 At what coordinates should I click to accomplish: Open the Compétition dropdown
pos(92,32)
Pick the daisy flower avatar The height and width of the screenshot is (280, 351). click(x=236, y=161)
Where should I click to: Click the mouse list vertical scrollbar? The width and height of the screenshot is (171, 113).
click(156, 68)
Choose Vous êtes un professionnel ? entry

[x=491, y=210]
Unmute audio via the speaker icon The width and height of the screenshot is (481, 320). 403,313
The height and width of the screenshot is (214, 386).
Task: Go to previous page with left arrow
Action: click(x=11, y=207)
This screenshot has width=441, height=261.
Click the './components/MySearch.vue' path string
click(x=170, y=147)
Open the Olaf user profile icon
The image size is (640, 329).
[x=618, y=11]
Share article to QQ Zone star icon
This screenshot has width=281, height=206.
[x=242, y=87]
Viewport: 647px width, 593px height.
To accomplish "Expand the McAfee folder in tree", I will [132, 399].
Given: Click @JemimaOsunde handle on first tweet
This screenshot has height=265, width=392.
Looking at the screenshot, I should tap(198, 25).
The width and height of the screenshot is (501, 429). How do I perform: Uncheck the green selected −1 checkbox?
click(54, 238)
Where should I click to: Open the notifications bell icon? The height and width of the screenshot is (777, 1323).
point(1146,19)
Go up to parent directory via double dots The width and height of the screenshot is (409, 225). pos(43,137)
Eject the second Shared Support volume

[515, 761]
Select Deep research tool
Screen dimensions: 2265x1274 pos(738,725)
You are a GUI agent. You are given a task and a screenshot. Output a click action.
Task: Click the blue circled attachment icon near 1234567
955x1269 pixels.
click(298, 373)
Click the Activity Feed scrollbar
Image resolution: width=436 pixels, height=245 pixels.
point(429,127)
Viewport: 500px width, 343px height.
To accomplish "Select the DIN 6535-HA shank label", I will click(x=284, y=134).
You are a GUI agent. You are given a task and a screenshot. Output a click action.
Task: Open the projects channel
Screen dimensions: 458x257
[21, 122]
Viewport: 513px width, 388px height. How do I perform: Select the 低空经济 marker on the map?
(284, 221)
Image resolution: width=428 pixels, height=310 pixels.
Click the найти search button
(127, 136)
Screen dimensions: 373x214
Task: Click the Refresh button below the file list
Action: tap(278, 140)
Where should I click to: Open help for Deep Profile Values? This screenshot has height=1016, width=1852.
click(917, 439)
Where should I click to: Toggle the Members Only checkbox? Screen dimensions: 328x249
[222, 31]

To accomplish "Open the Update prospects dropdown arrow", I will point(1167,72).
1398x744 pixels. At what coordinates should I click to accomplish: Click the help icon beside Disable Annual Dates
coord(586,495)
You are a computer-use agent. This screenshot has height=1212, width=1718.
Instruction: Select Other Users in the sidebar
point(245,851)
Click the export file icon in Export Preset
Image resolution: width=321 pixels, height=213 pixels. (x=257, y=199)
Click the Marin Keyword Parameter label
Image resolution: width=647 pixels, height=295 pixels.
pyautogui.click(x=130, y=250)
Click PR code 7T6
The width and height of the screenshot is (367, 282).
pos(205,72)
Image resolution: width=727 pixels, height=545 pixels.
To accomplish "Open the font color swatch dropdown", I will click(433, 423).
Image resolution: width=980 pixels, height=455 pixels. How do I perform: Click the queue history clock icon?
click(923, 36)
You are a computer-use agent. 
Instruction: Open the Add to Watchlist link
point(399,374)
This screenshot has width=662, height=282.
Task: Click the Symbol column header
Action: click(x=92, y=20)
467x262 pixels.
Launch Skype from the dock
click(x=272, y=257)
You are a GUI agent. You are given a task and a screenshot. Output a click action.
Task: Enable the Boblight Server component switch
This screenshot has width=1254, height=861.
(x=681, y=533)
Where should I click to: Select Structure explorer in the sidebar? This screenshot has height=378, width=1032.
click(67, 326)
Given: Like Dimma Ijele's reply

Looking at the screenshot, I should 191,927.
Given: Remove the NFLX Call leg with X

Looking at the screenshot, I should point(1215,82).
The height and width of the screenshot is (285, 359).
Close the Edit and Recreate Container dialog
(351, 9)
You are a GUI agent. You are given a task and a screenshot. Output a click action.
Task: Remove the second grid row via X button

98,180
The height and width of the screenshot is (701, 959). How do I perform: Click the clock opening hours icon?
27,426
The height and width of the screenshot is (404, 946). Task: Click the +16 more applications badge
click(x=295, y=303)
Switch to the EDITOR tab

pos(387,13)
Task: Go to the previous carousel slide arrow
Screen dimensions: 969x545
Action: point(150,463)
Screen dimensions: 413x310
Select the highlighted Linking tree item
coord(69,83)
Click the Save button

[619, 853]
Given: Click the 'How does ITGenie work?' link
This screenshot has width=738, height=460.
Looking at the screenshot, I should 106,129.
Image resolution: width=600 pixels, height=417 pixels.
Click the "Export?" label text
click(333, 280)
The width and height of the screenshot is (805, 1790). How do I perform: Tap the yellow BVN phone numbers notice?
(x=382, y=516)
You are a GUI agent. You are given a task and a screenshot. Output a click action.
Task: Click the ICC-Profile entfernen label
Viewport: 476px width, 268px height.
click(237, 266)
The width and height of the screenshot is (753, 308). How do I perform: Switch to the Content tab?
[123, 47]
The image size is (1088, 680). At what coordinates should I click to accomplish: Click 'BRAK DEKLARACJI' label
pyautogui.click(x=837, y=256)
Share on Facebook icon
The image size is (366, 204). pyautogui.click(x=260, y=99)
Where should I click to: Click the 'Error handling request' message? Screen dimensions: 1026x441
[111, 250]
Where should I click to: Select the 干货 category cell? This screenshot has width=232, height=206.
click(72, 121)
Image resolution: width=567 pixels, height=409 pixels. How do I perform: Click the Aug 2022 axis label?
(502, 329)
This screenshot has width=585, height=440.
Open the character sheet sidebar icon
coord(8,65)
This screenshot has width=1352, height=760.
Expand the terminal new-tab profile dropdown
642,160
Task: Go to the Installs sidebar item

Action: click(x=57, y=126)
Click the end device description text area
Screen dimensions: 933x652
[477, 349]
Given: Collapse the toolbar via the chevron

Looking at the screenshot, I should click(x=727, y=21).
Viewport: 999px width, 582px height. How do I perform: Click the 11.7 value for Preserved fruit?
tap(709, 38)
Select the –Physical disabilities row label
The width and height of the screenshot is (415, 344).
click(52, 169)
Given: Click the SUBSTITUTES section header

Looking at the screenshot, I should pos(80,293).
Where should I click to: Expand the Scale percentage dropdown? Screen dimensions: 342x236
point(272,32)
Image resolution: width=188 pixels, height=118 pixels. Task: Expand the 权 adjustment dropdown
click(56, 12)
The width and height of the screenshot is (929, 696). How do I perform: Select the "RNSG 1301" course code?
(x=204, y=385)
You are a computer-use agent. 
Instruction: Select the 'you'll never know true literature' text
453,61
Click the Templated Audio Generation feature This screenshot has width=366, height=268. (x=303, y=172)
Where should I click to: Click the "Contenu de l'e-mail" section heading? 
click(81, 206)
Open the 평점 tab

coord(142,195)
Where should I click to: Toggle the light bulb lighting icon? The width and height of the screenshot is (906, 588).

• [REQUIRED TASK] Rewrite the listing from the line with "Viewport: 500px width, 343px height." through the line with "pos(205,72)" as a Markdown table with two columns, Row and Line. Number each line in order and leave out blank lines.

• [TASK SOLUTION]
| Row | Line |
|---|---|
| 1 | Viewport: 500px width, 343px height. |
| 2 | To accomplish "Select the DIN 6535-HA shank label", I will click(x=284, y=134). |
| 3 | You are a GUI agent. You are given a task and a screenshot. Output a click action. |
| 4 | Task: Open the projects channel |
| 5 | Screen dimensions: 458x257 |
| 6 | [21, 122] |
| 7 | Viewport: 513px width, 388px height. How do I perform: Select the 低空经济 marker on the map? |
| 8 | (284, 221) |
| 9 | Image resolution: width=428 pixels, height=310 pixels. |
| 10 | Click the найти search button |
| 11 | (127, 136) |
| 12 | Screen dimensions: 373x214 |
| 13 | Task: Click the Refresh button below the file list |
| 14 | Action: tap(278, 140) |
| 15 | Where should I click to: Open help for Deep Profile Values? This screenshot has height=1016, width=1852. |
| 16 | click(917, 439) |
| 17 | Where should I click to: Toggle the Members Only checkbox? Screen dimensions: 328x249 |
| 18 | [222, 31] |
| 19 | To accomplish "Open the Update prospects dropdown arrow", I will point(1167,72). |
| 20 | 1398x744 pixels. At what coordinates should I click to accomplish: Click the help icon beside Disable Annual Dates |
| 21 | coord(586,495) |
| 22 | You are a computer-use agent. This screenshot has height=1212, width=1718. |
| 23 | Instruction: Select Other Users in the sidebar |
| 24 | point(245,851) |
| 25 | Click the export file icon in Export Preset |
| 26 | Image resolution: width=321 pixels, height=213 pixels. (x=257, y=199) |
| 27 | Click the Marin Keyword Parameter label |
| 28 | Image resolution: width=647 pixels, height=295 pixels. |
| 29 | pyautogui.click(x=130, y=250) |
| 30 | Click PR code 7T6 |
| 31 | The width and height of the screenshot is (367, 282). |
| 32 | pos(205,72) |